'''

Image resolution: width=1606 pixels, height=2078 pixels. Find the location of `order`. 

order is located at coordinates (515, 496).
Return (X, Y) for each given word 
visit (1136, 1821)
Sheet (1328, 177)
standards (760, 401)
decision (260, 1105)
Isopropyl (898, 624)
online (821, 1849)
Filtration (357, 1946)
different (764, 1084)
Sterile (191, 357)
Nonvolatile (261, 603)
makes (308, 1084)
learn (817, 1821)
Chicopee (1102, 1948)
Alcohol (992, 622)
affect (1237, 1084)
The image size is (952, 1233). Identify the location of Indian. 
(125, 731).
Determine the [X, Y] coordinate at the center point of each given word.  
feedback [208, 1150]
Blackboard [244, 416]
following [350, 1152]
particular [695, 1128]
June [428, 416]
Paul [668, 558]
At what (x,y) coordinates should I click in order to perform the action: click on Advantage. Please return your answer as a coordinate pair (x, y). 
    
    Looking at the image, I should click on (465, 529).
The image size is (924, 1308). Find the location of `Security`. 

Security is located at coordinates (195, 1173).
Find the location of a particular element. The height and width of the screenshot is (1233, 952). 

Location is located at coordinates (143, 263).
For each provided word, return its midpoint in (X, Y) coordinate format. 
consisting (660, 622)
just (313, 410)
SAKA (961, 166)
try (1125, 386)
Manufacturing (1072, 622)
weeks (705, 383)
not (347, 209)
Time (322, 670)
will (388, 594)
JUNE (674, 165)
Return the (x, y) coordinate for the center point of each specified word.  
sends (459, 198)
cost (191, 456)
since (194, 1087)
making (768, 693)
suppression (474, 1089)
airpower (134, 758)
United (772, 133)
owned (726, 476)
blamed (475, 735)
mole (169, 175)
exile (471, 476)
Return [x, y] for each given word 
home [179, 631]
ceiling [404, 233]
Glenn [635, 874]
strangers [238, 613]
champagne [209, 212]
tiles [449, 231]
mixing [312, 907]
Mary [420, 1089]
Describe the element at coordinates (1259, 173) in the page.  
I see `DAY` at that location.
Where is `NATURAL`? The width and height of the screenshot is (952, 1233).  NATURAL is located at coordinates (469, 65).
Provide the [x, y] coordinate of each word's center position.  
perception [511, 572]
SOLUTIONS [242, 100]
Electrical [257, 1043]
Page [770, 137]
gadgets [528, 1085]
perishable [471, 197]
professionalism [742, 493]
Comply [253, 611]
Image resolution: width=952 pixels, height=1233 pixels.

'''

Do this → Please give the rows above, from the line with "decision (260, 1105)" to the line with "Paul [668, 558]", both included, as a numbered list with any blank lines left out.

Reply to the task →
1. decision (260, 1105)
2. Isopropyl (898, 624)
3. online (821, 1849)
4. Filtration (357, 1946)
5. different (764, 1084)
6. Sterile (191, 357)
7. Nonvolatile (261, 603)
8. makes (308, 1084)
9. learn (817, 1821)
10. Chicopee (1102, 1948)
11. Alcohol (992, 622)
12. affect (1237, 1084)
13. The image size is (952, 1233). Identify the location of Indian. 
14. (125, 731).
15. Determine the [X, Y] coordinate at the center point of each given word.  
16. feedback [208, 1150]
17. Blackboard [244, 416]
18. following [350, 1152]
19. particular [695, 1128]
20. June [428, 416]
21. Paul [668, 558]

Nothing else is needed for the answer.